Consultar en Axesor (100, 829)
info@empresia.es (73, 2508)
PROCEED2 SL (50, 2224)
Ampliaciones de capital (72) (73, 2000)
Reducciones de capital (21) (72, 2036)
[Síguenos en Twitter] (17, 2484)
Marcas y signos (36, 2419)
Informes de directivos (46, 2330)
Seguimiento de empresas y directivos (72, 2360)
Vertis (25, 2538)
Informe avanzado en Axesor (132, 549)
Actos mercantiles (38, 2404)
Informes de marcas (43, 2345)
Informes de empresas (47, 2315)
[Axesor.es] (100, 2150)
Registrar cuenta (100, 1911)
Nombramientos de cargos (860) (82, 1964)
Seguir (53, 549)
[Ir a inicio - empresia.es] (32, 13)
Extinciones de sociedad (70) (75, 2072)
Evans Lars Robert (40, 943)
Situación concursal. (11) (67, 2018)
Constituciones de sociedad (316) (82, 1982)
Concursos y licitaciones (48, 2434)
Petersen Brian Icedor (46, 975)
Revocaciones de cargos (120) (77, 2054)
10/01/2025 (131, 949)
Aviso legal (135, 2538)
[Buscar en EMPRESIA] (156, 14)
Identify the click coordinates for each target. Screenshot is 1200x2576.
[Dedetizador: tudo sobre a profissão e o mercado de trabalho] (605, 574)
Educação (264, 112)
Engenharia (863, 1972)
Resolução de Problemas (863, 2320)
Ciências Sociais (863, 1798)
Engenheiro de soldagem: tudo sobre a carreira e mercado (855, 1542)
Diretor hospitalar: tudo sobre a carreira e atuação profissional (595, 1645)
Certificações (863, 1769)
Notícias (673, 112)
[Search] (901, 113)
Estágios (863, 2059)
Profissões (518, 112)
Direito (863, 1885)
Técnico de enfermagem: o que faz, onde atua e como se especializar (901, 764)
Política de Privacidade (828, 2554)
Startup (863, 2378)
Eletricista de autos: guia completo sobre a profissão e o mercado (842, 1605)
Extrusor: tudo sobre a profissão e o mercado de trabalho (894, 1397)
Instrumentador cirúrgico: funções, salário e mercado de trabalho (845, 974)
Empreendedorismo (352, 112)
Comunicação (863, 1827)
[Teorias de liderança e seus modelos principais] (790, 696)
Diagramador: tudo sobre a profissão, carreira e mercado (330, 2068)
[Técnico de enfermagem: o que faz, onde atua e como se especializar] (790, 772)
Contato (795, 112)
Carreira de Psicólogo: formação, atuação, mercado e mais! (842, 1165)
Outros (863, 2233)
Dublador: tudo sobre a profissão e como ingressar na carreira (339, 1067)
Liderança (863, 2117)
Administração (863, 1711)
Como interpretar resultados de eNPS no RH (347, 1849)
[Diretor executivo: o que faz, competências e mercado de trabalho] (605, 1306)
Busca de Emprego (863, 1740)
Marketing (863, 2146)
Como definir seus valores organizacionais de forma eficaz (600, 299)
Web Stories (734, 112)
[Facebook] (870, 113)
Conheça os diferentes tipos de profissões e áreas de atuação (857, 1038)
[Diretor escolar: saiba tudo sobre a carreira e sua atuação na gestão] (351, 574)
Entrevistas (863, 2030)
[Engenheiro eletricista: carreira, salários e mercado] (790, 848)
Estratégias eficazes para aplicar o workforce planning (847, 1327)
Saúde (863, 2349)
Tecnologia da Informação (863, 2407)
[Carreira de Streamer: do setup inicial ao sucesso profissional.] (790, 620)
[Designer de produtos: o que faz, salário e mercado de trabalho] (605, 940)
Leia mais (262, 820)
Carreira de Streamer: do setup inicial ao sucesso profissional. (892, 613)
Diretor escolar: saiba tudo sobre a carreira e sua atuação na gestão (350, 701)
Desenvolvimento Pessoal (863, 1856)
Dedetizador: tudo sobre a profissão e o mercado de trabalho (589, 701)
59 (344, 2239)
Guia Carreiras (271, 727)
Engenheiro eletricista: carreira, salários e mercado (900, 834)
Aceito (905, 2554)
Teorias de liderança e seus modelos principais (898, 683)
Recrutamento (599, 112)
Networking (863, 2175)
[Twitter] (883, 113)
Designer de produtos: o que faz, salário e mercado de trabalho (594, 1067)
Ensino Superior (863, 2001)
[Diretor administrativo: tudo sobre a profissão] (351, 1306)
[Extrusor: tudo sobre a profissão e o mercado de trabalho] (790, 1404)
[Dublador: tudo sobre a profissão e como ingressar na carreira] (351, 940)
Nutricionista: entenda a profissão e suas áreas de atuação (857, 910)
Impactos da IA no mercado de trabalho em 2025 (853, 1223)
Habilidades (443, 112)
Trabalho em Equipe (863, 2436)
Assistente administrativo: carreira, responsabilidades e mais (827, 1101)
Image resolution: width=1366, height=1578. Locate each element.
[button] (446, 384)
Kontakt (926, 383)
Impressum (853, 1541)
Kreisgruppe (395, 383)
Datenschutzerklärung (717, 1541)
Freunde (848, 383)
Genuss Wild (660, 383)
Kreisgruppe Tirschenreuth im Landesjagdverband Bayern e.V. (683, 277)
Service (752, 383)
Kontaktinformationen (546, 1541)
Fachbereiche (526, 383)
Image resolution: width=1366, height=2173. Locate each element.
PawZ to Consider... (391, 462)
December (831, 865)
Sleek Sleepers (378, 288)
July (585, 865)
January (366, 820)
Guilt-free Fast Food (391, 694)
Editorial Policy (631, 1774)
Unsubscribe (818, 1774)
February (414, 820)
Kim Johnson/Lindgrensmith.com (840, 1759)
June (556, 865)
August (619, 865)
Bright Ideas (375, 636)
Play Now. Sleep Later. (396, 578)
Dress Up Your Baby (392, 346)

+++

◆ Requirement: Print each entry above exactly as given.

◆ Expected output:
Consultar en Axesor (100, 829)
info@empresia.es (73, 2508)
PROCEED2 SL (50, 2224)
Ampliaciones de capital (72) (73, 2000)
Reducciones de capital (21) (72, 2036)
[Síguenos en Twitter] (17, 2484)
Marcas y signos (36, 2419)
Informes de directivos (46, 2330)
Seguimiento de empresas y directivos (72, 2360)
Vertis (25, 2538)
Informe avanzado en Axesor (132, 549)
Actos mercantiles (38, 2404)
Informes de marcas (43, 2345)
Informes de empresas (47, 2315)
[Axesor.es] (100, 2150)
Registrar cuenta (100, 1911)
Nombramientos de cargos (860) (82, 1964)
Seguir (53, 549)
[Ir a inicio - empresia.es] (32, 13)
Extinciones de sociedad (70) (75, 2072)
Evans Lars Robert (40, 943)
Situación concursal. (11) (67, 2018)
Constituciones de sociedad (316) (82, 1982)
Concursos y licitaciones (48, 2434)
Petersen Brian Icedor (46, 975)
Revocaciones de cargos (120) (77, 2054)
10/01/2025 (131, 949)
Aviso legal (135, 2538)
[Buscar en EMPRESIA] (156, 14)
Identify the click coordinates for each target. Screenshot is 1200x2576.
[Dedetizador: tudo sobre a profissão e o mercado de trabalho] (605, 574)
Educação (264, 112)
Engenharia (863, 1972)
Resolução de Problemas (863, 2320)
Ciências Sociais (863, 1798)
Engenheiro de soldagem: tudo sobre a carreira e mercado (855, 1542)
Diretor hospitalar: tudo sobre a carreira e atuação profissional (595, 1645)
Certificações (863, 1769)
Notícias (673, 112)
[Search] (901, 113)
Estágios (863, 2059)
Profissões (518, 112)
Direito (863, 1885)
Técnico de enfermagem: o que faz, onde atua e como se especializar (901, 764)
Política de Privacidade (828, 2554)
Startup (863, 2378)
Eletricista de autos: guia completo sobre a profissão e o mercado (842, 1605)
Extrusor: tudo sobre a profissão e o mercado de trabalho (894, 1397)
Instrumentador cirúrgico: funções, salário e mercado de trabalho (845, 974)
Empreendedorismo (352, 112)
Comunicação (863, 1827)
[Teorias de liderança e seus modelos principais] (790, 696)
Diagramador: tudo sobre a profissão, carreira e mercado (330, 2068)
[Técnico de enfermagem: o que faz, onde atua e como se especializar] (790, 772)
Contato (795, 112)
Carreira de Psicólogo: formação, atuação, mercado e mais! (842, 1165)
Outros (863, 2233)
Dublador: tudo sobre a profissão e como ingressar na carreira (339, 1067)
Liderança (863, 2117)
Administração (863, 1711)
Como interpretar resultados de eNPS no RH (347, 1849)
[Diretor executivo: o que faz, competências e mercado de trabalho] (605, 1306)
Busca de Emprego (863, 1740)
Marketing (863, 2146)
Como definir seus valores organizacionais de forma eficaz (600, 299)
Web Stories (734, 112)
[Facebook] (870, 113)
Conheça os diferentes tipos de profissões e áreas de atuação (857, 1038)
[Diretor escolar: saiba tudo sobre a carreira e sua atuação na gestão] (351, 574)
Entrevistas (863, 2030)
[Engenheiro eletricista: carreira, salários e mercado] (790, 848)
Estratégias eficazes para aplicar o workforce planning (847, 1327)
Saúde (863, 2349)
Tecnologia da Informação (863, 2407)
[Carreira de Streamer: do setup inicial ao sucesso profissional.] (790, 620)
[Designer de produtos: o que faz, salário e mercado de trabalho] (605, 940)
Leia mais (262, 820)
Carreira de Streamer: do setup inicial ao sucesso profissional. (892, 613)
Diretor escolar: saiba tudo sobre a carreira e sua atuação na gestão (350, 701)
Desenvolvimento Pessoal (863, 1856)
Dedetizador: tudo sobre a profissão e o mercado de trabalho (589, 701)
59 (344, 2239)
Guia Carreiras (271, 727)
Engenheiro eletricista: carreira, salários e mercado (900, 834)
Aceito (905, 2554)
Teorias de liderança e seus modelos principais (898, 683)
Recrutamento (599, 112)
Networking (863, 2175)
[Twitter] (883, 113)
Designer de produtos: o que faz, salário e mercado de trabalho (594, 1067)
Ensino Superior (863, 2001)
[Diretor administrativo: tudo sobre a profissão] (351, 1306)
[Extrusor: tudo sobre a profissão e o mercado de trabalho] (790, 1404)
[Dublador: tudo sobre a profissão e como ingressar na carreira] (351, 940)
Nutricionista: entenda a profissão e suas áreas de atuação (857, 910)
Impactos da IA no mercado de trabalho em 2025 (853, 1223)
Habilidades (443, 112)
Trabalho em Equipe (863, 2436)
Assistente administrativo: carreira, responsabilidades e mais (827, 1101)
Image resolution: width=1366, height=1578. Locate each element.
[button] (446, 384)
Kontakt (926, 383)
Impressum (853, 1541)
Kreisgruppe (395, 383)
Datenschutzerklärung (717, 1541)
Freunde (848, 383)
Genuss Wild (660, 383)
Kreisgruppe Tirschenreuth im Landesjagdverband Bayern e.V. (683, 277)
Service (752, 383)
Kontaktinformationen (546, 1541)
Fachbereiche (526, 383)
Image resolution: width=1366, height=2173. Locate each element.
PawZ to Consider... (391, 462)
December (831, 865)
Sleek Sleepers (378, 288)
July (585, 865)
January (366, 820)
Guilt-free Fast Food (391, 694)
Editorial Policy (631, 1774)
Unsubscribe (818, 1774)
February (414, 820)
Kim Johnson/Lindgrensmith.com (840, 1759)
June (556, 865)
August (619, 865)
Bright Ideas (375, 636)
Play Now. Sleep Later. (396, 578)
Dress Up Your Baby (392, 346)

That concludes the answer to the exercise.